Non è mancata neppure la commozione tra il pubblico, soprattutto per la storia agghiacciante del Conte Ugolino, interpretato da Francesco Consiglio. Quest’ultimo, ripiegato su un piedistallo, ha sollevato la bocca dal “fiero pasto” e ha scrutato uno ad uno gli spettatori. Erano gli occhi di un assassino, di un mendicante, di un’anima persa e irrecuperabile. Nessun dannato aveva i suoi occhi, nessuno serbava nella cavità oculare un simile struggimento, un urlo soffocato nella notte. Non ci sarebbe potuto essere migliore interprete per la storia dolorosissima del Conte Ugolino della Gherardesca, rinchiuso nella Torre della Muda, a Pisa, e costretto a divorare i corpi dei suoi figli, ormai defunti.
Come Lady Macbeth, dopo aver ucciso e ordito gli omicidi insieme al marito, strofinava le mani vedendole sempre insanguinate, così il Conte pareva essersi cristallizzato in quell’oscuro gesto, in quel divorare ciecamente il capo, gli arti, le membra dei suoi stessi figli. Non vi era altro che sofferenza nei suoi gesti convulsi e nella loro ripetitività. Tra il pubblico, diviso in gruppetti più piccoli, non mancava chi piangesse, chi osservasse con occhi distrutti la scena e seguisse con dolore il racconto. Nessuno è rimasto impassibile, nessuno ha guardato con occhi ricchi di biasimo questo padre, annichilito dalla sofferenza.

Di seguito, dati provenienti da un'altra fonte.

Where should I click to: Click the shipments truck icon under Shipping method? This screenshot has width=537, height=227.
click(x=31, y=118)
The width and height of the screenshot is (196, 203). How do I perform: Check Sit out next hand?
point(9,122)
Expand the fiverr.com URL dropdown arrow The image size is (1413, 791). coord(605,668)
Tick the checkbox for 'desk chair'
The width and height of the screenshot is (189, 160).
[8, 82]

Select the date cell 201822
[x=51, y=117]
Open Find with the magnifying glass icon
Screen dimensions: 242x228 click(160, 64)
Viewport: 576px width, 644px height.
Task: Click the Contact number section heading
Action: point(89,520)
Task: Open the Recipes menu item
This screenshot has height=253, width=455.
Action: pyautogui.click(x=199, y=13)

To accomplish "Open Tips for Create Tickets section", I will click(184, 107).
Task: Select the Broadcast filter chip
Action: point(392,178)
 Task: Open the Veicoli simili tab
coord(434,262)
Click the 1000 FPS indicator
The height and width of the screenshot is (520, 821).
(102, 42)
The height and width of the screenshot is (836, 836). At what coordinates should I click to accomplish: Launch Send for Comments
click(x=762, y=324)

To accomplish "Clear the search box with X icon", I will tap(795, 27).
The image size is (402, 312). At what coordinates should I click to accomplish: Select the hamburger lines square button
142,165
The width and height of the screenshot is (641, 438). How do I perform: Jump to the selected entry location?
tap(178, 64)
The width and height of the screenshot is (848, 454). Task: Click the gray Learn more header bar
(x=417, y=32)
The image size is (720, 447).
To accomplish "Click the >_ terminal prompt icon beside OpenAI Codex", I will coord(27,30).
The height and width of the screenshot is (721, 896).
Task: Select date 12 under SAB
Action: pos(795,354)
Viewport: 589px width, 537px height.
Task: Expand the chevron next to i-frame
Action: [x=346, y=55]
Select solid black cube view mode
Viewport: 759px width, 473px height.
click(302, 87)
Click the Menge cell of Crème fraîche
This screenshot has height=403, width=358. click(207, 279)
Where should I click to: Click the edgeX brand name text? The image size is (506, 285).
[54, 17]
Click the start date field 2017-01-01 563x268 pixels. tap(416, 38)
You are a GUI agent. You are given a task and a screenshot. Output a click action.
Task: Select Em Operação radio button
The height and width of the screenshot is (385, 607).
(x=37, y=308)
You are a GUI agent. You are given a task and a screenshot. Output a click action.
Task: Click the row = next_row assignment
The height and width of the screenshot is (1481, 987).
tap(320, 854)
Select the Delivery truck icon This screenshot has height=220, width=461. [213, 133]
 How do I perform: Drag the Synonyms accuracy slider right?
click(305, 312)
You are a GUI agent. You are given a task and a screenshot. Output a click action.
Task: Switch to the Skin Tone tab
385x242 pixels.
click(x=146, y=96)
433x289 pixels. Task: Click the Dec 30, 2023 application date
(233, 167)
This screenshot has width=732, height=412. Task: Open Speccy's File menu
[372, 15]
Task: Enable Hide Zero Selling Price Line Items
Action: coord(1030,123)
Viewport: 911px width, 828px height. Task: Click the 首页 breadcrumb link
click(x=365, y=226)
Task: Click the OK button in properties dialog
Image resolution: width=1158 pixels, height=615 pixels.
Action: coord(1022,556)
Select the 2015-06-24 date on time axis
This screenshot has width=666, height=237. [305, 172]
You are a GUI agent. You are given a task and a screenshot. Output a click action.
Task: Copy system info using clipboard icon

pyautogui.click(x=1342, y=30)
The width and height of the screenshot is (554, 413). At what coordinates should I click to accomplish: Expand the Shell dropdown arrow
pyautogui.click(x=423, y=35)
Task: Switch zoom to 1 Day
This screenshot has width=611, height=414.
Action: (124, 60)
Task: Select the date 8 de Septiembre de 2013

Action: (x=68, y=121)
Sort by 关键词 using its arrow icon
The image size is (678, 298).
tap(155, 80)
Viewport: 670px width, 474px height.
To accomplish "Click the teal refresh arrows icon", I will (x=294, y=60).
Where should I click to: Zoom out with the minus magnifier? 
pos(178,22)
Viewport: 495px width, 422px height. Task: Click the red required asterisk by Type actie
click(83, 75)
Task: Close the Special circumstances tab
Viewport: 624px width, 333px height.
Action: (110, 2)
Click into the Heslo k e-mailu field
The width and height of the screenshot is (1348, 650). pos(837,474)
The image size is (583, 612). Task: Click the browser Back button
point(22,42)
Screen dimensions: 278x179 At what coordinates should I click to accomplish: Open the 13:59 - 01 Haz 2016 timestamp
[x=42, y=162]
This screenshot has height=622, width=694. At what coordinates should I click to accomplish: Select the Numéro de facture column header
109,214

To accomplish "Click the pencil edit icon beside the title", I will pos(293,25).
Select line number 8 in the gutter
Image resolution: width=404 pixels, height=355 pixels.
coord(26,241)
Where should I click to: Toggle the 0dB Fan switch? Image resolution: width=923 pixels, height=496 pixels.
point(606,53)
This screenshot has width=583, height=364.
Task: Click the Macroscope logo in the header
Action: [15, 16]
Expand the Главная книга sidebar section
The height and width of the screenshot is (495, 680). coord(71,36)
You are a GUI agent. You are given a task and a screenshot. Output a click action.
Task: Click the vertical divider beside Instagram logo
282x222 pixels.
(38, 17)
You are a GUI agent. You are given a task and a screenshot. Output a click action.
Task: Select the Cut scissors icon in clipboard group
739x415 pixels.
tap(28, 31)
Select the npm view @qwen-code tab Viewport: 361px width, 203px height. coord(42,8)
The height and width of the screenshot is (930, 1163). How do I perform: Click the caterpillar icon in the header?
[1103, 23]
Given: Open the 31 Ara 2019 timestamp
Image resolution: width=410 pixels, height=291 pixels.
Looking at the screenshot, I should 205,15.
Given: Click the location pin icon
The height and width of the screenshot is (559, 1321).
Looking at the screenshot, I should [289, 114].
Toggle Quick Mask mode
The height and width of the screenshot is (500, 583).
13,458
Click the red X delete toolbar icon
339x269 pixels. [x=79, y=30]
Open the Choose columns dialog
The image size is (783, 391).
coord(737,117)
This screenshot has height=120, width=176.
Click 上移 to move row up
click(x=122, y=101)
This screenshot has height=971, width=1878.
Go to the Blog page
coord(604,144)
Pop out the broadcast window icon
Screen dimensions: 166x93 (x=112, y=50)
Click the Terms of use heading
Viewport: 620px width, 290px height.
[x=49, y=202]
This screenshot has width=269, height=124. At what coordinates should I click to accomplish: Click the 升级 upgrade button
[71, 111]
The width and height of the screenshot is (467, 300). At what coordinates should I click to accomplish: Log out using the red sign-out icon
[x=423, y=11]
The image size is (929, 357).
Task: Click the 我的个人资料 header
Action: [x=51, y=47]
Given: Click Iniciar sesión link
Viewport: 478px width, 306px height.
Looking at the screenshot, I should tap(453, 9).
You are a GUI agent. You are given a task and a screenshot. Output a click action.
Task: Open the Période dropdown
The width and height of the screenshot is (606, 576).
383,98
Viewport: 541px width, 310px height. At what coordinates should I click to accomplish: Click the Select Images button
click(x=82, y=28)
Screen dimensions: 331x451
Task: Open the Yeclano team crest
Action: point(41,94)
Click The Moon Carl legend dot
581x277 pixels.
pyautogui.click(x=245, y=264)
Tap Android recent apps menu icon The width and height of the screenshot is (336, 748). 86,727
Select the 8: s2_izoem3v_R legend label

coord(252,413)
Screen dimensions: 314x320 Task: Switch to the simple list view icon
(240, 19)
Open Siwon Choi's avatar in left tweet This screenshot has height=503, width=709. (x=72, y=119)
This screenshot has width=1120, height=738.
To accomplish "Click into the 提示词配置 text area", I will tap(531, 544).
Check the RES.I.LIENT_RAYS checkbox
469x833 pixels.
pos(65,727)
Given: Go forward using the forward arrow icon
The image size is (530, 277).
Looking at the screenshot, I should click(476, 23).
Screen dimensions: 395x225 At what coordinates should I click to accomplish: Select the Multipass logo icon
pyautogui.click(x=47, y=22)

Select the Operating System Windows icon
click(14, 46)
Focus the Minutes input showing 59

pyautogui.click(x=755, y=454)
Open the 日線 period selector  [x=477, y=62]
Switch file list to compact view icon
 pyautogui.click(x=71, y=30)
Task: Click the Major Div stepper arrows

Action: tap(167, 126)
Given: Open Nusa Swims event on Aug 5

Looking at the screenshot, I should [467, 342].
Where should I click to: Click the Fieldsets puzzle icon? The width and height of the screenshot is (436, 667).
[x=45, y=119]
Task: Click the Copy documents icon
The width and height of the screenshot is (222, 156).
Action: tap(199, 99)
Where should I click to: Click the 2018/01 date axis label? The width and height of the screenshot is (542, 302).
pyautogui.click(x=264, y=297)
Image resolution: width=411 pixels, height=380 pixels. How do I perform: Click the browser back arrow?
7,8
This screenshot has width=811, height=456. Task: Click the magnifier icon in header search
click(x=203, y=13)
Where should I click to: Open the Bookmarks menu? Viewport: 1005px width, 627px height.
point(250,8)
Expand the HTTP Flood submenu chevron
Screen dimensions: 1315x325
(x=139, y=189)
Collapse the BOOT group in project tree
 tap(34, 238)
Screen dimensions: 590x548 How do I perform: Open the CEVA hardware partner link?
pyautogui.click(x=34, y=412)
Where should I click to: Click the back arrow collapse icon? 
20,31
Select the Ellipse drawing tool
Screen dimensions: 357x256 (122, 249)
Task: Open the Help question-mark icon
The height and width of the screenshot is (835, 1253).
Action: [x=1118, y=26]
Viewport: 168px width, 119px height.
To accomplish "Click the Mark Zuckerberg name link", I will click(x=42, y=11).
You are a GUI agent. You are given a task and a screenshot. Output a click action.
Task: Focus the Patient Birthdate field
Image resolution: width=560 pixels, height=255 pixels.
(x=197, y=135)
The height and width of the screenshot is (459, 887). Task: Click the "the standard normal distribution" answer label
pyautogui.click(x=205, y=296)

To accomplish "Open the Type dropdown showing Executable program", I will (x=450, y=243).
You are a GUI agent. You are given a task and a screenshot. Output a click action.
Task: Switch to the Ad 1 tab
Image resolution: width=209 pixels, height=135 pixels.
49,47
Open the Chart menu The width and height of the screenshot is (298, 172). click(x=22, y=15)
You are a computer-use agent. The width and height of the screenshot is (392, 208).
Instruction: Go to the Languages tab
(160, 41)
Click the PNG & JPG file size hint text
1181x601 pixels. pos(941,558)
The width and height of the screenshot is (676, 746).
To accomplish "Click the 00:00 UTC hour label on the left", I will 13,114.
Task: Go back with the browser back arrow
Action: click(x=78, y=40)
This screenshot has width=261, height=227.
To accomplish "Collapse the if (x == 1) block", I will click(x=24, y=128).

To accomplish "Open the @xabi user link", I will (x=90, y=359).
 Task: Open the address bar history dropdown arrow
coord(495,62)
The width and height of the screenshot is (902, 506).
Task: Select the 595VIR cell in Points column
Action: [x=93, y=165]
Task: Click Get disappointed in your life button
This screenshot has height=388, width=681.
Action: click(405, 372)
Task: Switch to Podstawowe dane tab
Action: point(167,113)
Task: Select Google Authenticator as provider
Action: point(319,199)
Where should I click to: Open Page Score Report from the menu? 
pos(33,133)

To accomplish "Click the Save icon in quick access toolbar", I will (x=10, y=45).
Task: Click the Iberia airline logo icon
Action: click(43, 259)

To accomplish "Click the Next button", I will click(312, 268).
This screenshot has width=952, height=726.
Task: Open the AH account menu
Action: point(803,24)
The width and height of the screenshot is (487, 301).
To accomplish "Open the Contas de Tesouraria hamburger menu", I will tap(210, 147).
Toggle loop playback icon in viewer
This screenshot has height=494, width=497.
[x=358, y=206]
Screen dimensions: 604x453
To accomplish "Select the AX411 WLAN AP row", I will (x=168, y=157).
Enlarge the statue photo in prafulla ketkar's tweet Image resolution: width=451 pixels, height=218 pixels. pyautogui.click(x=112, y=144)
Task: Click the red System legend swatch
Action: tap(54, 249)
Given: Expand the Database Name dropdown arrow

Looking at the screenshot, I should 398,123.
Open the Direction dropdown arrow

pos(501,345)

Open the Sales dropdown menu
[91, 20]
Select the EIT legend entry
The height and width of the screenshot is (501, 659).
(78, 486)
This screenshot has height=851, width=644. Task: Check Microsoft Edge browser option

Lo spettacolo è durato solo quaranta minuti e comprendeva due turni diversi. Eppure, sembrava far parte di un unico grande show, perché le emozioni di chi aveva assistito erano destinate a congiungersi a quelle di coloro che avrebbero ammirato subito dopo queste storie. Ho lasciato quei giochi di luce, quelle musiche, quelle storie, ma tutto ha continuato a risuonarmi nella mente e nel cuore.
E per quanto mi allontanassi dalle strade ove si svolgevano le performance, per quanto camminassi e mi perdessi tra le piazze e i vicoli di Giovinazzo, continuavo a incontrare sempre gli stessi volti di chi era sceso insieme a me all’Inferno. Erano pensierosi. Erano ancora persi nella bellezza dei versi di Dante e in quel suo viaggio nella selva oscura e nella voragine infernale.
Un viaggio che si può fare ancora stasera, per la seconda e unica volta, e che vi consiglio di non perdere.